I am an archivist and a documenter by nature. I collect shells and stones and eggs and pods (and shot glasses). I have journals that date back to seventh grade and agenda's which range from little black Hermes books in high school through a full blown Filofax system (that grew to 5 books).  On entering the digital age, I constructed a database that tracks symbols used in my work based on my emotional state and "Process as Product" which is a collection of virtual projects documenting various aspects of my work.

Some of these projects (WIP Project, Starting With a Line) function as virtual flipbooks, allowing the viewer to follow the development of a painting.  Other projects document an interactive process (ArtPals, Left Hand/Right Hand) and deal with a communication between entities.  There are also the 5 journals (and Ocean View) that I paint in daily which comprise my visual diaries, the beach paintings which are about returning to something again and again because you love it so much, and a piece documenting a usually discarded aspect of studio life (Core Samples).  In bringing these pieces together, I hope to create a fuller understanding of process in general, to engage the viewer in the leaps and crashes of the creative journey, to bring focus to the voyage as opposed to the destination and to strengthen an awareness of the collective (as I am sure many will recognize pieces of themselves in the motivation behind projects).

Process and product are inextricably linked.  The human experience has always involved searching for answers, delving into the mysteries, asking why?  Along the way come startling discoveries, individual gems that represent a truth at that time.  When we study civilization this is what we examine: how the questions were asked, the pitfalls that were encountered along the way and the individual discoveries that continue to hold resonance for us.  Some of us do this through religion, others through science and others through the arts.

Immersing oneself in the process brings an understanding of the development of culture and how we got to where we are today.  Experiencing a single work allows us to contemplate beauty, genius, truth and their counterparts.  Reading a book, for example gives us a slice of life, creating a window into another world, into another thought structure.  Reading the complete works of an author allows one to experience the whole creative process, to see how ideas develop, it gives us an understanding of individual nuance and we feel the cycles of successful exploration and embarking on failed avenues.  Both experiences are valuable for the different answers they reveal.
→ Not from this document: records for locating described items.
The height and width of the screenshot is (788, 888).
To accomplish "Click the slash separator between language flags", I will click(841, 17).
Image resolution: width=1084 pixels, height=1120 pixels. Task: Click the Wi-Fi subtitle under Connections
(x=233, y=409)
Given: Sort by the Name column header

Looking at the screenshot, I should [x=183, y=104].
In painting, we see this when we explore a body of work vs. focus on a individual image.  The single painting can launch any number of experiences: it can be a leaping off point for reverie, bring a moment or a lifetime of pleasure, provide a respite from the world,  it can reveal good or evil,  it can expose one to another way of seeing that can be brought into daily life.
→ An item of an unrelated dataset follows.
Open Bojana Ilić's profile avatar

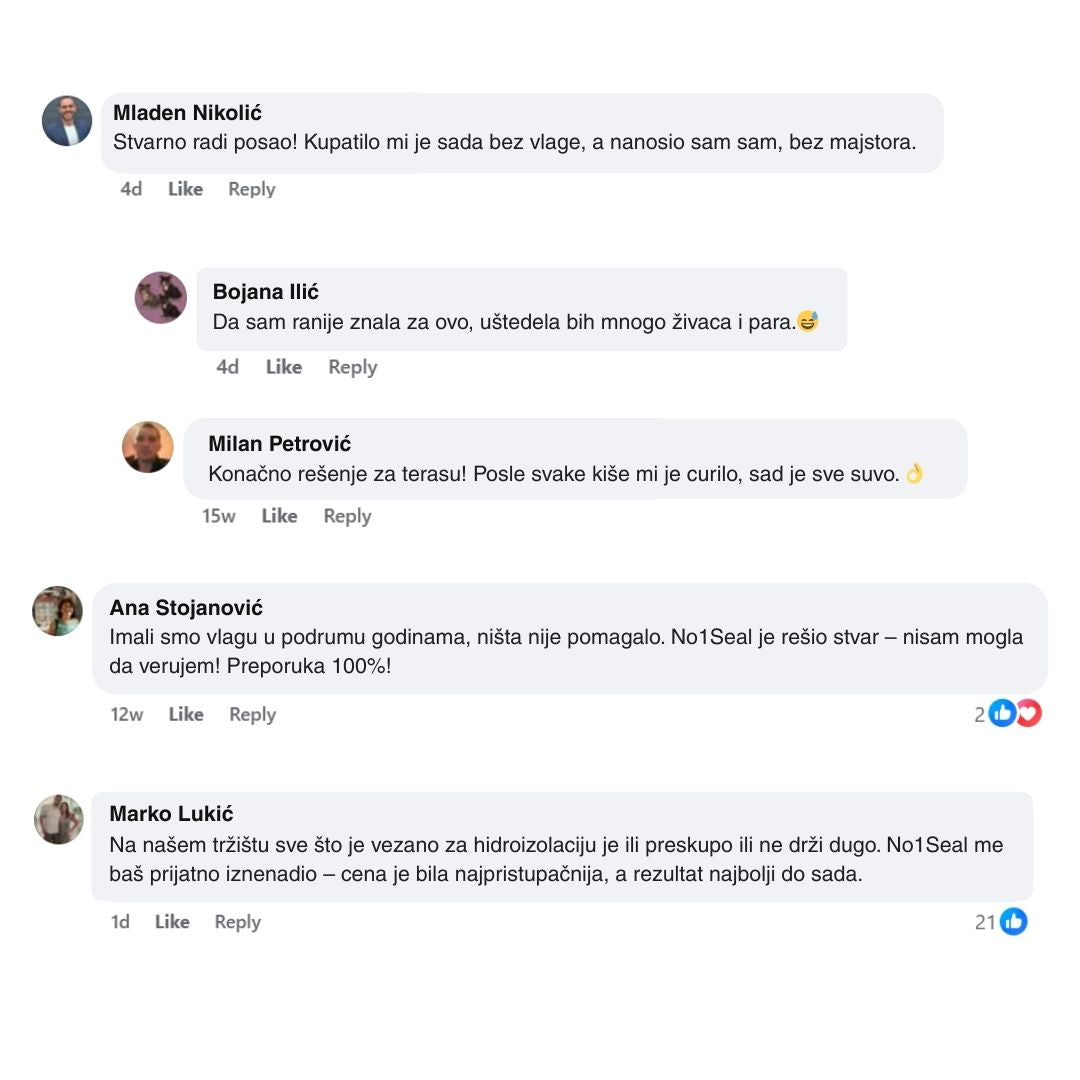tap(161, 297)
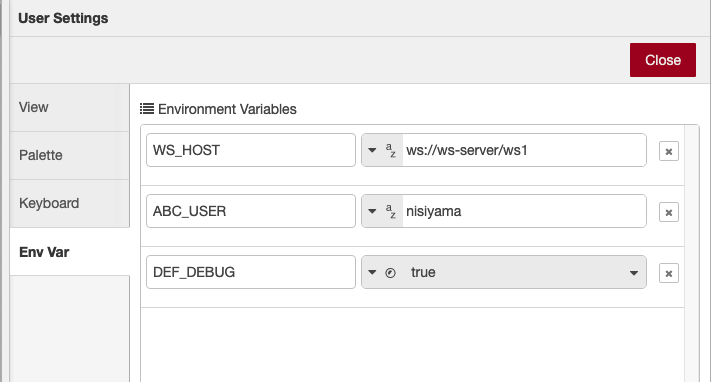Switch to the Palette tab
Image resolution: width=711 pixels, height=382 pixels.
[x=69, y=156]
Process can be experienced through a visit to an artist's studio, a retrospective exhibition or through periodic documentation as presented here.  Immersion in an artist's process allows one to swim in the sea of human development, to witness first-hand how ideas grow and change; the ebb and flow mimicking the cycles of nature.  By examining process we witness a microcosm of the birth and development of civilization, we can go down the false paths, we witness inevitable frustrations and experience the seemingly unsalvageable transformed into the transcendent.
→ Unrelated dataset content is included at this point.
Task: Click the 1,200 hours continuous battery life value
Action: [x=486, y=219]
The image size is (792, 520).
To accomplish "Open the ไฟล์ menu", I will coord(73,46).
Some are more tuned towards the singular, the one, the goal, the ultimate.  Others are spurred forward by the journey, the development, the evolution, the quest.  Neither is more important, nor do they exist without the other.  When one (person or culture) asks questions, answers are found.  Along this continual journey truths are discovered, but truths change the deeper one delves, hence the journey never ends nor does the making of images, the writing of books, or the technological breakthroughs.  Some search to find the answers; some to experience the journey, when the journey itself is viewed as a complete experience it can be called: process as product.